Please rewrite the listing below as a Markdown table with the columns Row and Listing line. Begin with the line that contains "You are a computer-use agent.", go on through the line that contains "pyautogui.click(x=1048, y=322)", and leave out blank lines.

▶ Data to use
────────────────────
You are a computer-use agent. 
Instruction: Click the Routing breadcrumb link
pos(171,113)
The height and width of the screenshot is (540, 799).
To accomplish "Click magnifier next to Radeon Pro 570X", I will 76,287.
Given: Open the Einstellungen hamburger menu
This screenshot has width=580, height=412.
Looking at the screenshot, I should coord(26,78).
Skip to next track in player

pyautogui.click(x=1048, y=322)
────────────────────
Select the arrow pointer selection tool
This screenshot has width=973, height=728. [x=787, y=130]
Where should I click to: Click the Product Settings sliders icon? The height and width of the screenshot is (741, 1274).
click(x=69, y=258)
────────────────────
▶ Task output
| Row | Listing line |
|---|---|
| 1 | You are a computer-use agent.  |
| 2 | Instruction: Click the Routing breadcrumb link |
| 3 | pos(171,113) |
| 4 | The height and width of the screenshot is (540, 799). |
| 5 | To accomplish "Click magnifier next to Radeon Pro 570X", I will 76,287. |
| 6 | Given: Open the Einstellungen hamburger menu |
| 7 | This screenshot has width=580, height=412. |
| 8 | Looking at the screenshot, I should coord(26,78). |
| 9 | Skip to next track in player |
| 10 | pyautogui.click(x=1048, y=322) |